Bundesjustizministerin Stefanie Hubig (SPD) strebt mit einer Gesetzesreform ein effektiveres Vorgehen gegen Menschenhandel und sexuelle Ausbeutung an. So sollen künftig in noch mehr Bereichen als bislang Kunden von Ausbeutungsopfern plant werden können. Ein entsprechender Entwurf der Ministerin wurde zur Stellungnahme an Verbände und die Bundesländer versandt.

Demnach soll die sogenannte Nachfragestrafbarkeit in Zukunft nicht nur für Freier gelten, die wissentlich sexuelle Dienstleistungen von Opfern von Zwangsprostitution in Anspruch nehmen, sondern auch für Kunden in anderen Bereichen.
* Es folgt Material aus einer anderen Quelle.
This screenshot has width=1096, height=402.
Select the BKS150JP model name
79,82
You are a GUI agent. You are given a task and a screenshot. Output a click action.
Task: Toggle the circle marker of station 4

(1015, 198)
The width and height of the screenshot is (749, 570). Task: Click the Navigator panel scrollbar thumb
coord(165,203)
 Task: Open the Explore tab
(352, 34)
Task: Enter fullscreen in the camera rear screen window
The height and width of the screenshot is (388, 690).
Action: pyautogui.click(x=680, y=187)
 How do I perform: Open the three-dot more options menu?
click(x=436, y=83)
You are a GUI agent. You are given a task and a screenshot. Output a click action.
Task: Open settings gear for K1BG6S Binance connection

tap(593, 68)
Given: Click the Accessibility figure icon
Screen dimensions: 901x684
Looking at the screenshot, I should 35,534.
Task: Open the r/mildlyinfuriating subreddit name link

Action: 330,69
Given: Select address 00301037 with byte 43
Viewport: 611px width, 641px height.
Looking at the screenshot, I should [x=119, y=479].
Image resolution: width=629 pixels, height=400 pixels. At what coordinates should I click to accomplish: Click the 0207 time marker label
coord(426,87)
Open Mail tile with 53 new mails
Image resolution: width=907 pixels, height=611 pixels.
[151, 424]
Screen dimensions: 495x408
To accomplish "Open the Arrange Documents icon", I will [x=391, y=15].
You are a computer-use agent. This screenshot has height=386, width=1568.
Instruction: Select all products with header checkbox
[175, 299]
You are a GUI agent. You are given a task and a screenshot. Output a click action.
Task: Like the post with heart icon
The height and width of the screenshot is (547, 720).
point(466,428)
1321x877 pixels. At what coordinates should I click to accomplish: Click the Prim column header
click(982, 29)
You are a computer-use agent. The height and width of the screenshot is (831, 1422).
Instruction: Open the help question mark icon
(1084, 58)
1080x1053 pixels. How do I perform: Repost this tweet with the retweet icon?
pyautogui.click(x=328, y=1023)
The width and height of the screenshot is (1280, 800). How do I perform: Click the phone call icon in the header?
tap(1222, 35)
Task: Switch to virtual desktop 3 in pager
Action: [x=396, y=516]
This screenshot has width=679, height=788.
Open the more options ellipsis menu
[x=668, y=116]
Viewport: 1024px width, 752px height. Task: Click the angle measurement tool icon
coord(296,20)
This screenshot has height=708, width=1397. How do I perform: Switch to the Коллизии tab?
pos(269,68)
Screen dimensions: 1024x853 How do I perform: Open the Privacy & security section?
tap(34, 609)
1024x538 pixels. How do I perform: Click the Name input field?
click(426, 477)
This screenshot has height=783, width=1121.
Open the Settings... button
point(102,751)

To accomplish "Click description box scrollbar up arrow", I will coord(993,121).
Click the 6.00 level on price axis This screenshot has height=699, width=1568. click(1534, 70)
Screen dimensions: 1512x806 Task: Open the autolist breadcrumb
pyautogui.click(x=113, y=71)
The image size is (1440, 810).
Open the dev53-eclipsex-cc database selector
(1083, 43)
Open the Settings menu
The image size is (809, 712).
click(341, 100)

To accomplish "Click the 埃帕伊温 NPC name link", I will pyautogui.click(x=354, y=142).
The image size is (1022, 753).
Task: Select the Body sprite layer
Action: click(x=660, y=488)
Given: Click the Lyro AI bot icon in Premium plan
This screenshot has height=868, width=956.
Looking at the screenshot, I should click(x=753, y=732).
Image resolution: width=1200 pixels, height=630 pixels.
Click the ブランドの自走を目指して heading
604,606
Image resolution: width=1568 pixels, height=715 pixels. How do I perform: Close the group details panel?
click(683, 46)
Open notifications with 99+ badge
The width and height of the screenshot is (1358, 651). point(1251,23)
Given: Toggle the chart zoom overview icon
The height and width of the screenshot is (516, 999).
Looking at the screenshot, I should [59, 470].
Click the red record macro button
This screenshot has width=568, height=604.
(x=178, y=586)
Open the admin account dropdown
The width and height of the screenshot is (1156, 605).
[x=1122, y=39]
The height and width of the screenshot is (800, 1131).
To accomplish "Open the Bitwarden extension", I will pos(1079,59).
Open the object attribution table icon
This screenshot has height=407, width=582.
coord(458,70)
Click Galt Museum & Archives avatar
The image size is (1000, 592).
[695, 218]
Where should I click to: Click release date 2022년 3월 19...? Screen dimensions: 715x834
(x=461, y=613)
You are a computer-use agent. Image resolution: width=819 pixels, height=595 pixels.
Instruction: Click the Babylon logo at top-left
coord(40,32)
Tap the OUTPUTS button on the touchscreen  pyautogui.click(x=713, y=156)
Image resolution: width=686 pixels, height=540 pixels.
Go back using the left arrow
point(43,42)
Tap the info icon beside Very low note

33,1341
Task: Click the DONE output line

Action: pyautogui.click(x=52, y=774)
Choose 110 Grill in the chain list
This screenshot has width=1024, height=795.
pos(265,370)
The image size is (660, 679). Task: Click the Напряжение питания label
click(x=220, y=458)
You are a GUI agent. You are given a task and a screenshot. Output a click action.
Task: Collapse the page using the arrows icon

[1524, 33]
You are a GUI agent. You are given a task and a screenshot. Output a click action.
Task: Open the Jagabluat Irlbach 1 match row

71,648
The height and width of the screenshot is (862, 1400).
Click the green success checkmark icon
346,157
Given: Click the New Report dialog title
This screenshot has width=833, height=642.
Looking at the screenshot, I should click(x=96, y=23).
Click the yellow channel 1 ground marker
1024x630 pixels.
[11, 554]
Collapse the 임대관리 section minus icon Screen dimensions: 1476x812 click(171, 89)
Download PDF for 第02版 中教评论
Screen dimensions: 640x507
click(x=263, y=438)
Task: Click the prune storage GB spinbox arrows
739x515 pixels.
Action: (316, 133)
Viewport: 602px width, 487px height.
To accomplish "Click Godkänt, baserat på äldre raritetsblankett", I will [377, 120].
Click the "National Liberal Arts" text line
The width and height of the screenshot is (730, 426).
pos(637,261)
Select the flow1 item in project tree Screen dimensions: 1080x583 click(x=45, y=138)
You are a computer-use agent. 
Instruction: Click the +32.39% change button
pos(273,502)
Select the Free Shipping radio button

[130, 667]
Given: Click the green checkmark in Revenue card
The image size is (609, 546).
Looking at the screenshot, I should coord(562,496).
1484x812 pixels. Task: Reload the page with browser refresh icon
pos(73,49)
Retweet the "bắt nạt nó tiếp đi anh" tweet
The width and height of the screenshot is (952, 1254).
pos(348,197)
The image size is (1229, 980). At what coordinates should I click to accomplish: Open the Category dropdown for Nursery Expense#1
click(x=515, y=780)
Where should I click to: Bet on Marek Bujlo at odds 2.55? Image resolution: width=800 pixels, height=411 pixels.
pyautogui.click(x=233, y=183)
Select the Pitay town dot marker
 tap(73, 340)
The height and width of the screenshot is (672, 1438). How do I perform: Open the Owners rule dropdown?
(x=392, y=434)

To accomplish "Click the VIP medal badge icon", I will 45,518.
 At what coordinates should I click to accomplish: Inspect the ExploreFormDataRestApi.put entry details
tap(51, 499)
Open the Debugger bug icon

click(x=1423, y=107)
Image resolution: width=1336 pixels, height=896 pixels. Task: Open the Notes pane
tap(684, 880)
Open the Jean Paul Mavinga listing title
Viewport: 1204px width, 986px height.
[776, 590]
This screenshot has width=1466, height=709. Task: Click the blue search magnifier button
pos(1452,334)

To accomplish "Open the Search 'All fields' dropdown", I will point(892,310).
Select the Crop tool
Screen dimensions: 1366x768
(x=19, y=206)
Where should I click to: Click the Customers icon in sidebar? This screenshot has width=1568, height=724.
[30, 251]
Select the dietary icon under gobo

Strafbar machen würde sich lauf Entwurf etwa, wer in einem Nagelstudio oder in der Baubranche wissentlich Leistungen von Menschen in Anspruch nimmt, die ausgebeutet werden.

Zudem soll der Tatbestand des Menschenhandels ausgeweitet werden und so künftig auch Ausbeutungsformen im Bereich der Leihmutterschaft, der Adoption und der Zwangsheirat umfassen. Grundlage hierfür sind neue Vorgaben der Europäischen Union.